_TRY IT_:
The required result is an exact copy of the material from the line with "For every named target in this 1457×2520" through its final line, both ends included.

_EXERCISE INPUT_:
[Start of section]

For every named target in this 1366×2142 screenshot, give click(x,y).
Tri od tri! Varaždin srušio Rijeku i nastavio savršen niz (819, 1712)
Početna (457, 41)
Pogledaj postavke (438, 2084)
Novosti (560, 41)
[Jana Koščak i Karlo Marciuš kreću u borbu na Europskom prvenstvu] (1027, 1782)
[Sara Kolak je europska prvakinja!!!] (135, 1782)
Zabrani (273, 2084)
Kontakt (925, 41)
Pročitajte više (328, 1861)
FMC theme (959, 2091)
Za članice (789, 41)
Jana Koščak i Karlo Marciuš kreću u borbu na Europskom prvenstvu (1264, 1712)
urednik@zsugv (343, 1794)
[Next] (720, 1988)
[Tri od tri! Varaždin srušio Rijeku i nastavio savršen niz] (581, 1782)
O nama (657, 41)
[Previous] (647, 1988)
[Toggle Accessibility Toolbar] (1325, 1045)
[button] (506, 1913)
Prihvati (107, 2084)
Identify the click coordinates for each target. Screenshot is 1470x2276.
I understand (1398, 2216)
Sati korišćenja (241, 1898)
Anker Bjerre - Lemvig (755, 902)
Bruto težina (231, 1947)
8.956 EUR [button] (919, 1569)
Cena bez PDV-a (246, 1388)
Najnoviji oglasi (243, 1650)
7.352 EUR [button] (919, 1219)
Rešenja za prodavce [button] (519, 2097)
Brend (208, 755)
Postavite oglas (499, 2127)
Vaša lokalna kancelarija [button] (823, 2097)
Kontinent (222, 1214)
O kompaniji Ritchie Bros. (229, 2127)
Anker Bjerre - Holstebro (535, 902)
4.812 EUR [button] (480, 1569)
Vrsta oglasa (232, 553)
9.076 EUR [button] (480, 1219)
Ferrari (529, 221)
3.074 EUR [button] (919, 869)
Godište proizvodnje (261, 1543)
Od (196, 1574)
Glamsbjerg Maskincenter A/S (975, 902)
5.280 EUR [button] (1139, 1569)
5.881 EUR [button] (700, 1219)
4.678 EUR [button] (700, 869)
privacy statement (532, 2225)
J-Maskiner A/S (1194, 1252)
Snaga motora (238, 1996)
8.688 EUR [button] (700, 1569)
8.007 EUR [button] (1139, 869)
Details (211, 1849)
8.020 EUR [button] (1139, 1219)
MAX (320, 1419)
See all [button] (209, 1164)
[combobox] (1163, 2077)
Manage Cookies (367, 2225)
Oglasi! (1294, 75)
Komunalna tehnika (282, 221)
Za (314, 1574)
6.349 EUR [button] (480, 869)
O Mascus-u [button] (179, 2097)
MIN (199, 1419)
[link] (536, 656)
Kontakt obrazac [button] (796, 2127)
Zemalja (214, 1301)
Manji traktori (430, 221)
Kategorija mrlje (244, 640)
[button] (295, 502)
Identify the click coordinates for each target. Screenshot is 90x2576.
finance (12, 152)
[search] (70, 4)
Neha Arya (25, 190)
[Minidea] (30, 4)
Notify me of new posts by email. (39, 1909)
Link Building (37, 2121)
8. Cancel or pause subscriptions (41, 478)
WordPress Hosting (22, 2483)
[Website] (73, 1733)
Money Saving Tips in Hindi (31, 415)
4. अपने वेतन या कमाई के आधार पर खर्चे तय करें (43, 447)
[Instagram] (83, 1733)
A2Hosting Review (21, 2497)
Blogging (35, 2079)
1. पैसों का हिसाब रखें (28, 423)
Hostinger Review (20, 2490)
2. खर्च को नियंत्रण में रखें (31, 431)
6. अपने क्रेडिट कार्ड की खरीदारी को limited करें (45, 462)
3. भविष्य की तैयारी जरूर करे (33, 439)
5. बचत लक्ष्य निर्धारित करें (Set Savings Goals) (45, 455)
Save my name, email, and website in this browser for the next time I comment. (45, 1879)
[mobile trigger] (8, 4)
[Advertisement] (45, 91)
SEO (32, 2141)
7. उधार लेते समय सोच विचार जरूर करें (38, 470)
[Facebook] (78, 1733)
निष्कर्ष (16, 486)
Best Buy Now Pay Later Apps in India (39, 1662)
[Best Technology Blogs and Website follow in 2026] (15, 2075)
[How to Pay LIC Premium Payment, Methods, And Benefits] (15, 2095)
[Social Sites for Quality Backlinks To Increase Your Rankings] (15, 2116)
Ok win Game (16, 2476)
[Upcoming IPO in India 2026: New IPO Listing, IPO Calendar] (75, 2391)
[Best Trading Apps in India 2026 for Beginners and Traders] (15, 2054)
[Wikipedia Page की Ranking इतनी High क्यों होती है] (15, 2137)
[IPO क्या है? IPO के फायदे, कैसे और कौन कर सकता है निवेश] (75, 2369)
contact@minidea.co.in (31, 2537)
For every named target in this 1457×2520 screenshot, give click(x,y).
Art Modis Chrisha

[End of section]

_FINISHED EXERCISE_:
For every named target in this 1457×2520 screenshot, give click(x,y).
Art Modis Chrisha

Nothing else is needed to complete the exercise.